What you should do:
When you write the records again, keep every line exactly as it was.

Exercise materials:
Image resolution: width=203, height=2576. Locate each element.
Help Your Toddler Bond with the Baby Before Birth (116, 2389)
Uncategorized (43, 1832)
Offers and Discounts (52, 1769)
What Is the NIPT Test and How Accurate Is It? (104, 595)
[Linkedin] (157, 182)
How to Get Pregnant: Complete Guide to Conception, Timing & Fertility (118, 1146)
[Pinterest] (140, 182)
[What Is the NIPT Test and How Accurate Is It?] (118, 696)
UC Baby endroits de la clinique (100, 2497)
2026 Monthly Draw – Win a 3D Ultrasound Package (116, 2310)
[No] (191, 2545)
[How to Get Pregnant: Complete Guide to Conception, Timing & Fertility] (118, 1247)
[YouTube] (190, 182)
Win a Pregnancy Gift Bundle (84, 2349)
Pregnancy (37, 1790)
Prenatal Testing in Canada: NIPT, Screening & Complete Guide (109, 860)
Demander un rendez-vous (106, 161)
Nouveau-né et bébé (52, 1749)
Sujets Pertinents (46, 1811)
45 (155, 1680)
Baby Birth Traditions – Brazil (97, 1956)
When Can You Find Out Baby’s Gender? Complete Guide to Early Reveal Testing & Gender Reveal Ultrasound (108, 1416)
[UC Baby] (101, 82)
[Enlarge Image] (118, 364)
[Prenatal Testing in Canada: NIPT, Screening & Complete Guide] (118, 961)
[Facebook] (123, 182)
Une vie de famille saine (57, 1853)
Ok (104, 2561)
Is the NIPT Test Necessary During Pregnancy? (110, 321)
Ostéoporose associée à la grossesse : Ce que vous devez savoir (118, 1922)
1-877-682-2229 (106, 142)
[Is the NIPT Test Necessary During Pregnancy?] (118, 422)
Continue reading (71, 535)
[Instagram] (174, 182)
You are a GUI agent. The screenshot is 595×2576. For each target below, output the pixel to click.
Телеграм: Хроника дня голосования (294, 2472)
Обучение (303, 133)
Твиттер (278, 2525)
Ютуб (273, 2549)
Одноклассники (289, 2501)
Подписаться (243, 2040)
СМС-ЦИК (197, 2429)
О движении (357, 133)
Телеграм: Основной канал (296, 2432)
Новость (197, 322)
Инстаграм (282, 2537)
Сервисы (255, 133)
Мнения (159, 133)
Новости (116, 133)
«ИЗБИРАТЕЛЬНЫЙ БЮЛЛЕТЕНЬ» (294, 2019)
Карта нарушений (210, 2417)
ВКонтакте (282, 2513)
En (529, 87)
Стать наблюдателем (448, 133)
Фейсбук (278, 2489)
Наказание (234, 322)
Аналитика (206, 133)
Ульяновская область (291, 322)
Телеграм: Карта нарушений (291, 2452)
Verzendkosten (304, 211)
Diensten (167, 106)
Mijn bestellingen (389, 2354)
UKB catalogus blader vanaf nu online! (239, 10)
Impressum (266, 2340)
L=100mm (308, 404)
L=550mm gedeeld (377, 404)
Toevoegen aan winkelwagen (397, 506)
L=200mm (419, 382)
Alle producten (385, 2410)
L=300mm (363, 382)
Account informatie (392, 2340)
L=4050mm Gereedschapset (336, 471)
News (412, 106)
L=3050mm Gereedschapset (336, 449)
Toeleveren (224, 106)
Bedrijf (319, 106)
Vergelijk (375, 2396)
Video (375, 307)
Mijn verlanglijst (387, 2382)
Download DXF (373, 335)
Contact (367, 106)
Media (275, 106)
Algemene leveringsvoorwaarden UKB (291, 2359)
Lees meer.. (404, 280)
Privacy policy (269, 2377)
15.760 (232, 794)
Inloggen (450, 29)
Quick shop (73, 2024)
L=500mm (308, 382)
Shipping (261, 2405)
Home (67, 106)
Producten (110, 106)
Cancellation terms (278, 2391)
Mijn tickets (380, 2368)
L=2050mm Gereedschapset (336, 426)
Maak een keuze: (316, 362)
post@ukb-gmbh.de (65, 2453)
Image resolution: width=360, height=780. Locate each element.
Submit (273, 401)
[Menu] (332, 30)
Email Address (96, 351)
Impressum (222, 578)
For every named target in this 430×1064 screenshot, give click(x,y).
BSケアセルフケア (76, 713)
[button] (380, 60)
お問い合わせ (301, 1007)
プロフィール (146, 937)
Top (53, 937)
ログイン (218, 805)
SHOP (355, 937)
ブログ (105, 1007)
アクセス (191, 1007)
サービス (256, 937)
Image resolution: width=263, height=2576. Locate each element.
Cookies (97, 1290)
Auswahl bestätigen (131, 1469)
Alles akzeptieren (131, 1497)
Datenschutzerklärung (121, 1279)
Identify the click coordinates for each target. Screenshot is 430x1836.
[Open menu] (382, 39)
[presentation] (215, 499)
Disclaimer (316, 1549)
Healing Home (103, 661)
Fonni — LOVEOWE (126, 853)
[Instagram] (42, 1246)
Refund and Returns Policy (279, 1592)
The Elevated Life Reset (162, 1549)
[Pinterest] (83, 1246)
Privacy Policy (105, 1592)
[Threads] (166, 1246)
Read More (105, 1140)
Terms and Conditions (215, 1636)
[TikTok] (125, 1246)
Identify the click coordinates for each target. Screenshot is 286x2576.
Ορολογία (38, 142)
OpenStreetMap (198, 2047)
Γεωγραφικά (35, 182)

The answer:
Image resolution: width=203, height=2576. Locate each element.
Help Your Toddler Bond with the Baby Before Birth (116, 2389)
Uncategorized (43, 1832)
Offers and Discounts (52, 1769)
What Is the NIPT Test and How Accurate Is It? (104, 595)
[Linkedin] (157, 182)
How to Get Pregnant: Complete Guide to Conception, Timing & Fertility (118, 1146)
[Pinterest] (140, 182)
[What Is the NIPT Test and How Accurate Is It?] (118, 696)
UC Baby endroits de la clinique (100, 2497)
2026 Monthly Draw – Win a 3D Ultrasound Package (116, 2310)
[No] (191, 2545)
[How to Get Pregnant: Complete Guide to Conception, Timing & Fertility] (118, 1247)
[YouTube] (190, 182)
Win a Pregnancy Gift Bundle (84, 2349)
Pregnancy (37, 1790)
Prenatal Testing in Canada: NIPT, Screening & Complete Guide (109, 860)
Demander un rendez-vous (106, 161)
Nouveau-né et bébé (52, 1749)
Sujets Pertinents (46, 1811)
45 (155, 1680)
Baby Birth Traditions – Brazil (97, 1956)
When Can You Find Out Baby’s Gender? Complete Guide to Early Reveal Testing & Gender Reveal Ultrasound (108, 1416)
[UC Baby] (101, 82)
[Enlarge Image] (118, 364)
[Prenatal Testing in Canada: NIPT, Screening & Complete Guide] (118, 961)
[Facebook] (123, 182)
Une vie de famille saine (57, 1853)
Ok (104, 2561)
Is the NIPT Test Necessary During Pregnancy? (110, 321)
Ostéoporose associée à la grossesse : Ce que vous devez savoir (118, 1922)
1-877-682-2229 (106, 142)
[Is the NIPT Test Necessary During Pregnancy?] (118, 422)
Continue reading (71, 535)
[Instagram] (174, 182)
You are a GUI agent. The screenshot is 595×2576. For each target below, output the pixel to click.
Телеграм: Хроника дня голосования (294, 2472)
Обучение (303, 133)
Твиттер (278, 2525)
Ютуб (273, 2549)
Одноклассники (289, 2501)
Подписаться (243, 2040)
СМС-ЦИК (197, 2429)
О движении (357, 133)
Телеграм: Основной канал (296, 2432)
Новость (197, 322)
Инстаграм (282, 2537)
Сервисы (255, 133)
Мнения (159, 133)
Новости (116, 133)
«ИЗБИРАТЕЛЬНЫЙ БЮЛЛЕТЕНЬ» (294, 2019)
Карта нарушений (210, 2417)
ВКонтакте (282, 2513)
En (529, 87)
Стать наблюдателем (448, 133)
Фейсбук (278, 2489)
Наказание (234, 322)
Аналитика (206, 133)
Ульяновская область (291, 322)
Телеграм: Карта нарушений (291, 2452)
Verzendkosten (304, 211)
Diensten (167, 106)
Mijn bestellingen (389, 2354)
UKB catalogus blader vanaf nu online! (239, 10)
Impressum (266, 2340)
L=100mm (308, 404)
L=550mm gedeeld (377, 404)
Toevoegen aan winkelwagen (397, 506)
L=200mm (419, 382)
Alle producten (385, 2410)
L=300mm (363, 382)
Account informatie (392, 2340)
L=4050mm Gereedschapset (336, 471)
News (412, 106)
L=3050mm Gereedschapset (336, 449)
Toeleveren (224, 106)
Bedrijf (319, 106)
Vergelijk (375, 2396)
Video (375, 307)
Mijn verlanglijst (387, 2382)
Download DXF (373, 335)
Contact (367, 106)
Media (275, 106)
Algemene leveringsvoorwaarden UKB (291, 2359)
Lees meer.. (404, 280)
Privacy policy (269, 2377)
15.760 (232, 794)
Inloggen (450, 29)
Quick shop (73, 2024)
L=500mm (308, 382)
Shipping (261, 2405)
Home (67, 106)
Producten (110, 106)
Cancellation terms (278, 2391)
Mijn tickets (380, 2368)
L=2050mm Gereedschapset (336, 426)
Maak een keuze: (316, 362)
post@ukb-gmbh.de (65, 2453)
Image resolution: width=360, height=780. Locate each element.
Submit (273, 401)
[Menu] (332, 30)
Email Address (96, 351)
Impressum (222, 578)
For every named target in this 430×1064 screenshot, give click(x,y).
BSケアセルフケア (76, 713)
[button] (380, 60)
お問い合わせ (301, 1007)
プロフィール (146, 937)
Top (53, 937)
ログイン (218, 805)
SHOP (355, 937)
ブログ (105, 1007)
アクセス (191, 1007)
サービス (256, 937)
Image resolution: width=263, height=2576. Locate each element.
Cookies (97, 1290)
Auswahl bestätigen (131, 1469)
Alles akzeptieren (131, 1497)
Datenschutzerklärung (121, 1279)
Identify the click coordinates for each target. Screenshot is 430x1836.
[Open menu] (382, 39)
[presentation] (215, 499)
Disclaimer (316, 1549)
Healing Home (103, 661)
Fonni — LOVEOWE (126, 853)
[Instagram] (42, 1246)
Refund and Returns Policy (279, 1592)
The Elevated Life Reset (162, 1549)
[Pinterest] (83, 1246)
Privacy Policy (105, 1592)
[Threads] (166, 1246)
Read More (105, 1140)
Terms and Conditions (215, 1636)
[TikTok] (125, 1246)
Identify the click coordinates for each target. Screenshot is 286x2576.
Ορολογία (38, 142)
OpenStreetMap (198, 2047)
Γεωγραφικά (35, 182)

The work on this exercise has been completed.